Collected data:
-------

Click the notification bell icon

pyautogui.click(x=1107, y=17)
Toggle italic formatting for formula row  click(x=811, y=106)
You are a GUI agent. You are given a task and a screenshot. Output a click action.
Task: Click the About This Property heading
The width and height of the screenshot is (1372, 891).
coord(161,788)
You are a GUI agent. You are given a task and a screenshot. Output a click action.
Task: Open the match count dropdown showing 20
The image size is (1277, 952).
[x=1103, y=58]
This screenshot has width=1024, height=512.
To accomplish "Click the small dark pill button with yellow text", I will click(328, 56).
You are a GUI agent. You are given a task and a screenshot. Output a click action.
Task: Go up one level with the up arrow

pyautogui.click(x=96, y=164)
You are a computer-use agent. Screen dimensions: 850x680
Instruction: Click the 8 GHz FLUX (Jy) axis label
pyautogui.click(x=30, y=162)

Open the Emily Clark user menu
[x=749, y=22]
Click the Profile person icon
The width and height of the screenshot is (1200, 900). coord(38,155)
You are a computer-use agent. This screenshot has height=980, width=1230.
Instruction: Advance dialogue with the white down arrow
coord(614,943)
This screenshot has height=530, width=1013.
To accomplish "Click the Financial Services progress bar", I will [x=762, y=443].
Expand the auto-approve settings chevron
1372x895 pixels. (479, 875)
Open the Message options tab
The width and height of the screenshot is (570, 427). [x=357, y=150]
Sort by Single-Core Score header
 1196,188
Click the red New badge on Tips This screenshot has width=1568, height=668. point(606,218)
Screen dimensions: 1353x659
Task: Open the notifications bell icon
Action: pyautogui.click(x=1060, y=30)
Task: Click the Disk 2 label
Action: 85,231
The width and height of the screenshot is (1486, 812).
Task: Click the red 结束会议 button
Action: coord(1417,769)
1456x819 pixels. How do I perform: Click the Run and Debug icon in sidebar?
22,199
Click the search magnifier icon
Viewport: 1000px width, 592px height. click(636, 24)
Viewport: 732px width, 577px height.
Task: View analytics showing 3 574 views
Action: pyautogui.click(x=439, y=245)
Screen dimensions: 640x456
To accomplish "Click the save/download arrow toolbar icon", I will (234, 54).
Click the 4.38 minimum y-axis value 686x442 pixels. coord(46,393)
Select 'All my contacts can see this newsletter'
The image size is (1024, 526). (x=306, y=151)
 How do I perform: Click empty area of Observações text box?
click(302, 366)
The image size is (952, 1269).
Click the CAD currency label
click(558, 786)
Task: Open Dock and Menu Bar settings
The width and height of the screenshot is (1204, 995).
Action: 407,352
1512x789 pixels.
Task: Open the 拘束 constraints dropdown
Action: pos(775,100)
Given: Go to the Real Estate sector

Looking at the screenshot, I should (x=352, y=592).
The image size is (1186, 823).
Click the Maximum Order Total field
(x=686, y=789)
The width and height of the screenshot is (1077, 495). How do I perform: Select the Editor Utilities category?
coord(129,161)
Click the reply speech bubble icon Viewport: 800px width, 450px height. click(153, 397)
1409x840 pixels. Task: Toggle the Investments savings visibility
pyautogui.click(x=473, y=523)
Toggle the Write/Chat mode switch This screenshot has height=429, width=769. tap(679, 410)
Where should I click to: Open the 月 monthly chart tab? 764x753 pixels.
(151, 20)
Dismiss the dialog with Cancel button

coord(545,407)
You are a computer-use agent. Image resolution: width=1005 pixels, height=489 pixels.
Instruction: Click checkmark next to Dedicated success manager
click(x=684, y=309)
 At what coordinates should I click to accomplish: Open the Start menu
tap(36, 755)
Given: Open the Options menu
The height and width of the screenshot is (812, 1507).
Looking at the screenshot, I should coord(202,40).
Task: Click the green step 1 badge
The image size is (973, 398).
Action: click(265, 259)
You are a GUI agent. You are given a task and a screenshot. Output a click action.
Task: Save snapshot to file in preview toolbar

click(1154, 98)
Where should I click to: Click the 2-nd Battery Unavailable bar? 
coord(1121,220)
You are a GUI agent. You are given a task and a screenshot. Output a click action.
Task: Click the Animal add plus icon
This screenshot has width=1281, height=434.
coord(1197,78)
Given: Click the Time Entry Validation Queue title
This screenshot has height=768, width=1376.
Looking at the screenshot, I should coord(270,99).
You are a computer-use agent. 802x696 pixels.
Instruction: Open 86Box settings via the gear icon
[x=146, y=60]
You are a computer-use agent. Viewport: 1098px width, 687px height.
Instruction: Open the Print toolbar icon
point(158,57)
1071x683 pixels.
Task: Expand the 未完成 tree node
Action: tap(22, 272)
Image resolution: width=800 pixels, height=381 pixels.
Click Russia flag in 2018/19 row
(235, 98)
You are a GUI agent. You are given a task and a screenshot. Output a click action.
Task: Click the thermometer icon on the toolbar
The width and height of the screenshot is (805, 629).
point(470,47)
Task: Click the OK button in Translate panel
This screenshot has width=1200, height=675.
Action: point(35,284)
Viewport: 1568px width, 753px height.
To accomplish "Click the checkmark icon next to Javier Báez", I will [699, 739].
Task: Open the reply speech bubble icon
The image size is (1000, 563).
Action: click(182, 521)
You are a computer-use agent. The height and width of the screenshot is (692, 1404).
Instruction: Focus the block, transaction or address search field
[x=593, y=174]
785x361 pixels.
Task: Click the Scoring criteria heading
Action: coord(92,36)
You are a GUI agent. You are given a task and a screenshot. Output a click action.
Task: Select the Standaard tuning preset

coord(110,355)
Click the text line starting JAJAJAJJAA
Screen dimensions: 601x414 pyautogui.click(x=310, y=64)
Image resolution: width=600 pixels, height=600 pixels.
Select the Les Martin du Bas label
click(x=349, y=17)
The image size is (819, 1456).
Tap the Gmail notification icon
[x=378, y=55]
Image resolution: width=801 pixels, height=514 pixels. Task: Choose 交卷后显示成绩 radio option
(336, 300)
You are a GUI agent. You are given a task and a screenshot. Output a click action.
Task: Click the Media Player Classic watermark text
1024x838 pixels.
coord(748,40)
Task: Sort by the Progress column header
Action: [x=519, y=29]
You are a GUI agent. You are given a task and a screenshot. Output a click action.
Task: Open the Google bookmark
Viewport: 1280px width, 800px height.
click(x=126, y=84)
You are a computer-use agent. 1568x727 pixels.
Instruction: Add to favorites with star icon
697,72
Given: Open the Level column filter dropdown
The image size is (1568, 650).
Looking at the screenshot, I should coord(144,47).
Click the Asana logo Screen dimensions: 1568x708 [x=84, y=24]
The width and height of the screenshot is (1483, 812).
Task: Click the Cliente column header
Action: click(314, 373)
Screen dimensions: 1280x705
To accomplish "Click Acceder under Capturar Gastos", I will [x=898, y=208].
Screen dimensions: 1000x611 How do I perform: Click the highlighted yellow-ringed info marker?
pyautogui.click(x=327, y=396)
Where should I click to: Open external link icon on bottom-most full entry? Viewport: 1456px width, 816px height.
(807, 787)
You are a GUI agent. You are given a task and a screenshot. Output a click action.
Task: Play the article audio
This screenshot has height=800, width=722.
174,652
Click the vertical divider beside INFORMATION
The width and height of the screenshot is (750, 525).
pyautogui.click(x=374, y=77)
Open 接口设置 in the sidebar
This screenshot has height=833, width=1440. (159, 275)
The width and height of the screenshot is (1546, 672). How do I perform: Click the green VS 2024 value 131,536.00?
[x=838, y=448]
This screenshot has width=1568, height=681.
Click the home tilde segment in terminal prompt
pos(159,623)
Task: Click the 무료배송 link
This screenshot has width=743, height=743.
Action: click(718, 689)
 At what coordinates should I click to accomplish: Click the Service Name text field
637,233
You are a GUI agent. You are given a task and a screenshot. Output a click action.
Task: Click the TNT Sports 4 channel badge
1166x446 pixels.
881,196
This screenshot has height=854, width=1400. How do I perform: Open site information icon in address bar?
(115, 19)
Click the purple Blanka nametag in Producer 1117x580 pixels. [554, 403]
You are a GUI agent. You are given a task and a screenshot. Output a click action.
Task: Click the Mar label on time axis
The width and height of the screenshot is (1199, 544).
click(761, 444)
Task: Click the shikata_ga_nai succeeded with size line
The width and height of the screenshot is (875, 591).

-------

● **WHAT THE EXERCISE ASKS**
Look through the data above and return each line where the string "speech" occurs.

● **SOLUTION**
Click the reply speech bubble icon Viewport: 800px width, 450px height. click(153, 397)
Task: Open the reply speech bubble icon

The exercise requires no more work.